Maybe that was why she stayed on shore.
They grilled on the patio that evening, marinated tempeh and vegetables, and as they usually did unless the rain had other ideas, carried their plates out to the wrought iron table on the little redwood deck, so they could eat beneath the sky, facing the sea. The cottage was one of a haphazard nest of six, perched near the edge of a two hundred-foot cliff overlooking the beach and breakers below.
Bellies full, they kicked their feet up on the brick retaining wall around the firepit and passed the evening’s joint back and forth.
Danny wanted to say he liked it better living at the condo in Santa Monica and Gail liked it better here, but that wasn’t true. Santa Monica was only more convenient. He liked it better here, too. Time passed differently here, the days longer, the seasons more pronounced. On the luckiest nights he might awaken to the faraway squeal of a passing whale—humpback, he supposed, the only kind he was aware of whose songs carried above water. He would roll over to find that Gail was already up, her silhouette framed by the bedroom window, where she sat as still as stone and listened for as long as it would last. They never got that in Santa Monica.
Although she was never farther away from him than she was in those minutes, lost inside a trance, and there was little he could do to get her back but wait.

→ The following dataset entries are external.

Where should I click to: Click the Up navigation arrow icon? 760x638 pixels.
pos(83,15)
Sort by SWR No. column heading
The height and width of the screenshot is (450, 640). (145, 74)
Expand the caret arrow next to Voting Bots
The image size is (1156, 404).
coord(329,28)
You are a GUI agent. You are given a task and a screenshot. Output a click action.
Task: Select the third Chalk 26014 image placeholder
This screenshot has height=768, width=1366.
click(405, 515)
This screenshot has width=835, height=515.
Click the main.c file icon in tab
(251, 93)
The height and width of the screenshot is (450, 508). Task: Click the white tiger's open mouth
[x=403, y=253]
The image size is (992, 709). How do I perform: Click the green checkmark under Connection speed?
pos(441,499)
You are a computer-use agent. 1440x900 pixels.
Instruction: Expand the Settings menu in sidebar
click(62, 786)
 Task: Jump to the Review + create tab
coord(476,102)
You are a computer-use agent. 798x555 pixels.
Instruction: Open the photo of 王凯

Anyway. Out with it. He’d been meaning to bring it up for months. Now felt as right as ever.
“I’m going to have to find a business to go into. Or invent.” Telling the water but for Gail’s ears. “Got any suggestions?”
She looked more concerned with diagnosing causes. “Is it the…?”
Fear? That wasn’t it, but it made sense she would go there. They’d had to give the topic a couple of airings after his wipeout this spring at Prevelly Park.
The bigger the wave, the more ways a ride could go wrong. Miscalculations, human error, the never predictable hydraulics of any given wave—however it happened, things went wrong. While you went shooting through the tube, the board got sucked up the wall of water curling over behind you. Or the wave rose up while the bottom dropped out, and you got slammed into the impact zone. You were no longer riding the wave. It was riding you, maybe grinding you into the sand and rocks to really teach you a lesson.
He knew of no greater helplessness than that. Being held under by the first wave was terror enough. It you were still down when the next one came crashing in, you felt exponentially worse, battered and exhausted and desperate to breathe. Still hadn’t surfaced before a third one came along? That was when it seemed as though the ocean had made up its unfathomable mind: It wasn’t letting go.